そもそも、私と彼は今日初めて顔を合わせた。それなりに交流はあったものの、外見の分からない相手にそういう感情を向けるのは、ちょっと考えにくいと思う。よしんばそっちの目的があったとして、普通に交流を重ねて距離を詰めた方が堅実だ。

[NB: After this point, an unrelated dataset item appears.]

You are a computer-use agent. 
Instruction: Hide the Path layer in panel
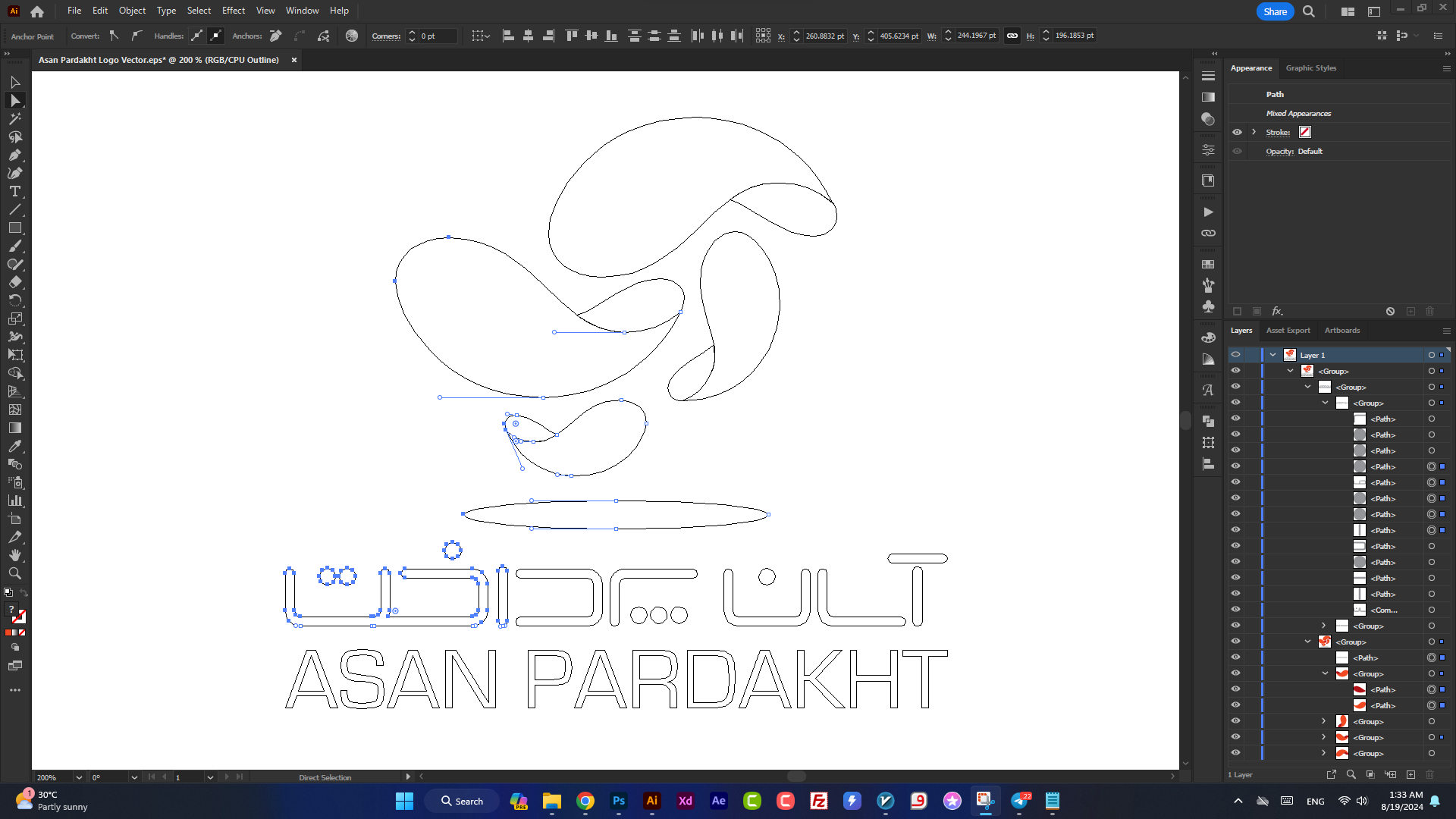[x=1235, y=418]
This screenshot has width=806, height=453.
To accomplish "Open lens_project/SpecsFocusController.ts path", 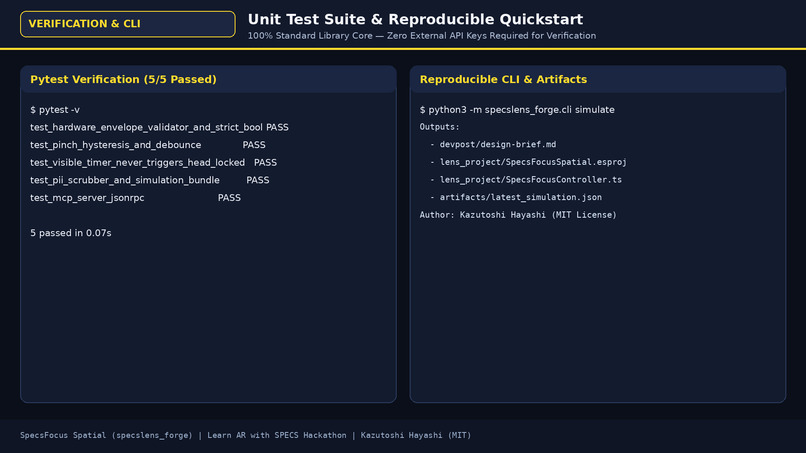I will pyautogui.click(x=530, y=179).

だから多分、夜桜君のこれは本当に善意からきている。恩返しという言葉には、一切の誤魔化しも偽りもないはずだ。……それでも一般論ではありえないのだけれど、夜桜君を一般に当てはめることが恐らく間違いなんだと思う。
彼はとても高価な食材を、惜しげもなく同期に振る舞えるような人間なので、根本的な価値観が私たち一般人とは違うんじゃないかな。
お金とか、貴重品だとか、夜桜君にとっては本当にどうでもよくて、それでいて簡単に補充できるものなんだと思う。それこそ、事務所の先輩の友達に平然と提供できるぐらい、彼の中では価値が低いんだ。
「──あれ、夜桜さんは?」
──だからこの光景も。首から下の麻痺で一生寝たきりだったはずの紗奈ちゃんが、人数の変化に気付いて身体ごと振り返っている光景も、『奇跡ですね』の一言で片付けてしまえるんだ。誇ることもせず、感謝の言葉すら受け取らず、粛々と後始末に移行することができるんだ。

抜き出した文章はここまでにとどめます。